→ **Requirement**: From the line below that contains "pixels, height=504 pixels." to the line that contains "Open the Megosztás", repeat every line exactly, both ends included, and nothing else.

→ **Recorded data**:
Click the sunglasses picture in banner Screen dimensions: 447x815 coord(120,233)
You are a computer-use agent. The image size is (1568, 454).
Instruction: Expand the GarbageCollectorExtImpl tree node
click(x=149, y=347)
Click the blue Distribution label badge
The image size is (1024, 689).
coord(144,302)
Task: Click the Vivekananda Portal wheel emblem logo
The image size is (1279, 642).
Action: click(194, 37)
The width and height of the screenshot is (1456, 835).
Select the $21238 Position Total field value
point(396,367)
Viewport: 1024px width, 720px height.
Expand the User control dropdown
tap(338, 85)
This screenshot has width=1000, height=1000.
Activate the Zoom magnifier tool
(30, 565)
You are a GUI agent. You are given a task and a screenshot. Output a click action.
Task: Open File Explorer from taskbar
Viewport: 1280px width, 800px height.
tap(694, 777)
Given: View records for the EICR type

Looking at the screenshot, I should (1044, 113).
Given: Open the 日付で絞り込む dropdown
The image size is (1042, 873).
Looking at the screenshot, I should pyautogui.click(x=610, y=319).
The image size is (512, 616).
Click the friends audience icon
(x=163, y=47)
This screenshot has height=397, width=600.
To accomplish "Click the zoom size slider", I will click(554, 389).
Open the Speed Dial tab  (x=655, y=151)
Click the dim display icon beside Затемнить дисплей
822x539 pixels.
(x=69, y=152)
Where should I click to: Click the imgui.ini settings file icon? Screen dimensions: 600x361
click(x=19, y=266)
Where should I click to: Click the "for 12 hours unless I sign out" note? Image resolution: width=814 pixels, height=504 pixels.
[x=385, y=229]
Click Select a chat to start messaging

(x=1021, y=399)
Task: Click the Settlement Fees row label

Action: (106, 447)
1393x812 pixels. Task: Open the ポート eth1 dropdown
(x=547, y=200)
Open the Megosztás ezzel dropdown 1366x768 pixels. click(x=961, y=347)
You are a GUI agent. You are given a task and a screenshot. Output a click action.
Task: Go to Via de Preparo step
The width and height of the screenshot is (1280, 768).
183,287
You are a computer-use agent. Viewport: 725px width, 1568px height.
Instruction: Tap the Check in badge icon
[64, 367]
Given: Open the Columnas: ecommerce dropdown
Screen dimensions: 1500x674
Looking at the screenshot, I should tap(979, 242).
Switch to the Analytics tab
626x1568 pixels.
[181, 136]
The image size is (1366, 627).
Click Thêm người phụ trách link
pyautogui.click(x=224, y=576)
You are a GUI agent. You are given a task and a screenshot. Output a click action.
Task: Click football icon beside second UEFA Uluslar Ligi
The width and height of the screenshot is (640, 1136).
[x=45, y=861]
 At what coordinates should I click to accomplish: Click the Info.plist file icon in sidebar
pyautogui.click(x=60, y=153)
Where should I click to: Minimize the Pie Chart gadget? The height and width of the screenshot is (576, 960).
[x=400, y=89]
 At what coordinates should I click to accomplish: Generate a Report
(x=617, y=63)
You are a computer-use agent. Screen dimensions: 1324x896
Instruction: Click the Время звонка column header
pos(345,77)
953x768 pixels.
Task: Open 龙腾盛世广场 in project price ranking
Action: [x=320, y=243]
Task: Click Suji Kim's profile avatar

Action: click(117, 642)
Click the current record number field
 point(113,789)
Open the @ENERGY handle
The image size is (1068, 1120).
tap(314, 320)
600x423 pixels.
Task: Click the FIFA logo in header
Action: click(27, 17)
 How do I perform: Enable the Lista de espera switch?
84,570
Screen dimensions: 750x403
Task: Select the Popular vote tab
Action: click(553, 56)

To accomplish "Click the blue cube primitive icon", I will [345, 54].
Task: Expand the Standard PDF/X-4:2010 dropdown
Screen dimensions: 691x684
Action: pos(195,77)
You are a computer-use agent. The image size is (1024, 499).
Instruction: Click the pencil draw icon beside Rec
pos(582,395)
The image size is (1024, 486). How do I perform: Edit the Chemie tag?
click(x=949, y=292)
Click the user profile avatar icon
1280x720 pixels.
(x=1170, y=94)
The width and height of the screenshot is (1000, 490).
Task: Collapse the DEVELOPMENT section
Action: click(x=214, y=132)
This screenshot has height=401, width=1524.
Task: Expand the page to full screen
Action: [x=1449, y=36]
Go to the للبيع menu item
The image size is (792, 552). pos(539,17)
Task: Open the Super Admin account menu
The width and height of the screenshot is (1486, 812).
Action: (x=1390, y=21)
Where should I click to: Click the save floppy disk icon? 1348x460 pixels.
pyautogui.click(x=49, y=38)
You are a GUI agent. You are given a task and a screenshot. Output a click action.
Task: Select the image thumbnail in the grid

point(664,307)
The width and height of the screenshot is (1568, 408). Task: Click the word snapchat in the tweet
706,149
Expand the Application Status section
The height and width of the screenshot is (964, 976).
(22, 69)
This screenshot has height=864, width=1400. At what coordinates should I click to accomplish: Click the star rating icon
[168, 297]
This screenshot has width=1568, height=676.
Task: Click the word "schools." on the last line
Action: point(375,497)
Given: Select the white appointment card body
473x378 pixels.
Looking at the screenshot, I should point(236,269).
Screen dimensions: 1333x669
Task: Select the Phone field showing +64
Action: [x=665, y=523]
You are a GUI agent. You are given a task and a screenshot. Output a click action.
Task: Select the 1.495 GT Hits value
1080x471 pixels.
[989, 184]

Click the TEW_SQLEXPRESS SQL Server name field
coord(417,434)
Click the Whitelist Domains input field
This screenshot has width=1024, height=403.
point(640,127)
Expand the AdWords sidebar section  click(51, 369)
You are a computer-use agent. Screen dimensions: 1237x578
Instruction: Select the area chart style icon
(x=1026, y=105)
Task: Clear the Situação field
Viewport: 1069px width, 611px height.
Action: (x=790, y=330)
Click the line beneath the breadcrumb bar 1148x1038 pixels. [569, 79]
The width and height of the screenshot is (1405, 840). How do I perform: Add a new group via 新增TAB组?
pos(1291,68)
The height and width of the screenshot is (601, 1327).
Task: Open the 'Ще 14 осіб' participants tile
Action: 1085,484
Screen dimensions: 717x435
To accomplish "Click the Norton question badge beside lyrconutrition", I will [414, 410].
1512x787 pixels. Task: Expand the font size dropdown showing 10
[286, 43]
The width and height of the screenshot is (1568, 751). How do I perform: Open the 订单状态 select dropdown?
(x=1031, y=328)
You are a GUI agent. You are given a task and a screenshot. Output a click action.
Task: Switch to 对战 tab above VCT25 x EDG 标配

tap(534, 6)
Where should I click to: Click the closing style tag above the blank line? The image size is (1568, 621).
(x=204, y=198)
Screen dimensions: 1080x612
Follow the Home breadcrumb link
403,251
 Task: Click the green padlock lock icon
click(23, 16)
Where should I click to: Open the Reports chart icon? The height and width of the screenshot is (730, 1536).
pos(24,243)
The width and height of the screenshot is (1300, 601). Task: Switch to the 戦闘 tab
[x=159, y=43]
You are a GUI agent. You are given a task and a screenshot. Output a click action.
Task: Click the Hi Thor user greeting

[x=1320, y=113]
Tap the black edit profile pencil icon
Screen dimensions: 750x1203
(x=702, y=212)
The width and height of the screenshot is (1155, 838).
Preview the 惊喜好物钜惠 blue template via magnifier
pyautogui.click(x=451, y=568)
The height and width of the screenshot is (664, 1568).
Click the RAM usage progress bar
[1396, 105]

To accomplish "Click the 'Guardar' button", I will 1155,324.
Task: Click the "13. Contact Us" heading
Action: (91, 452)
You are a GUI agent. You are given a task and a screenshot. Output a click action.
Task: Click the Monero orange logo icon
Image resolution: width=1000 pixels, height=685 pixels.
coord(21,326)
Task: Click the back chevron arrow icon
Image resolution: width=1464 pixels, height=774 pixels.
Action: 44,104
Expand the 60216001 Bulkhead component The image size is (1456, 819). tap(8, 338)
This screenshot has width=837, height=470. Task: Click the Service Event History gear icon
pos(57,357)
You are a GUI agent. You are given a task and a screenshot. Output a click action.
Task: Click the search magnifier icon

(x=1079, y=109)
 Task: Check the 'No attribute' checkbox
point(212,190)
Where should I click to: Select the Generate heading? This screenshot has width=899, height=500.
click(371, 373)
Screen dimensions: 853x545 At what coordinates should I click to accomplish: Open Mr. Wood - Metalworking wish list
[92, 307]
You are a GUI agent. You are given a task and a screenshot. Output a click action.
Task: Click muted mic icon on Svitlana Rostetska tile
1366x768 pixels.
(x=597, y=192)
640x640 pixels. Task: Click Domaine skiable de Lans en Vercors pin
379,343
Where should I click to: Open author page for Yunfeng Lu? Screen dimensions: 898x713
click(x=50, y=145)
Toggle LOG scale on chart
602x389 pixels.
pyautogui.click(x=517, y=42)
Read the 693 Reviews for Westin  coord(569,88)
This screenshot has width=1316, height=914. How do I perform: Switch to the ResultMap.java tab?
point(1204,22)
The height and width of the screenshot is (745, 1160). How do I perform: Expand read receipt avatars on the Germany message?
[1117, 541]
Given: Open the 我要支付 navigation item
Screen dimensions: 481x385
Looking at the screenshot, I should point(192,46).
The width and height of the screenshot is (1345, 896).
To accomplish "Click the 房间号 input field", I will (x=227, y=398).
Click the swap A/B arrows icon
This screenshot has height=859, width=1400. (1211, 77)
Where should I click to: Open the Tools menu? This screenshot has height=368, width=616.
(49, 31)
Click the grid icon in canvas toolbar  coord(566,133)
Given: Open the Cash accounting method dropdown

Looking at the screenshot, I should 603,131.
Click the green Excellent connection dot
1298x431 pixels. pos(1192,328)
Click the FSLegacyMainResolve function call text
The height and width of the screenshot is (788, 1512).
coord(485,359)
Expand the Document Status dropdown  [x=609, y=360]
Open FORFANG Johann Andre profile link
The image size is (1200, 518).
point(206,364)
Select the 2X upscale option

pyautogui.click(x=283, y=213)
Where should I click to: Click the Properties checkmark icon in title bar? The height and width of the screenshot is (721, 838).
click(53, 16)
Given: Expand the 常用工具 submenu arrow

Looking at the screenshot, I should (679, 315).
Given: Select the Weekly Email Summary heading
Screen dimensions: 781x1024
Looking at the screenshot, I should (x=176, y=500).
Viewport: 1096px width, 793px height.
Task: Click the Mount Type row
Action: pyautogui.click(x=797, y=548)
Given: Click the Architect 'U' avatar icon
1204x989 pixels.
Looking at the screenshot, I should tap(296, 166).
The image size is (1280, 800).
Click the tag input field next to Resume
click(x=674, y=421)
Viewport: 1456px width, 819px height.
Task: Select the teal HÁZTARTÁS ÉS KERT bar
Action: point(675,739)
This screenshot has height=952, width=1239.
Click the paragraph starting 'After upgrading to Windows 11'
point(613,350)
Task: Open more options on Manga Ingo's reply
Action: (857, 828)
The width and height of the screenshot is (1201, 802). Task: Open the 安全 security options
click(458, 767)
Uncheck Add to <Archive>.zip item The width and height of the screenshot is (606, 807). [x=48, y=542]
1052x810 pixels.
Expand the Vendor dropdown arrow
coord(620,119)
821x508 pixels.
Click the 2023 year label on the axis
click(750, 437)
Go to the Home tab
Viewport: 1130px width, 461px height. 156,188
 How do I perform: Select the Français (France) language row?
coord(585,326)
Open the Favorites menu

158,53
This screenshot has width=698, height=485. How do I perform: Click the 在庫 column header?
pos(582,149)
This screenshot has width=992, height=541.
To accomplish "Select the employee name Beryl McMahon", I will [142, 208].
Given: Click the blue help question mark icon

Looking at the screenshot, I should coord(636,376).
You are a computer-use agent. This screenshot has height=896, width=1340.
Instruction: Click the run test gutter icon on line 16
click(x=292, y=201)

→ **Answer to the exercise**:
Where should I click to: Click the "for 12 hours unless I sign out" note? Image resolution: width=814 pixels, height=504 pixels.
[x=385, y=229]
Click Select a chat to start messaging

(x=1021, y=399)
Task: Click the Settlement Fees row label

Action: (106, 447)
1393x812 pixels. Task: Open the ポート eth1 dropdown
(x=547, y=200)
Open the Megosztás ezzel dropdown 1366x768 pixels. click(x=961, y=347)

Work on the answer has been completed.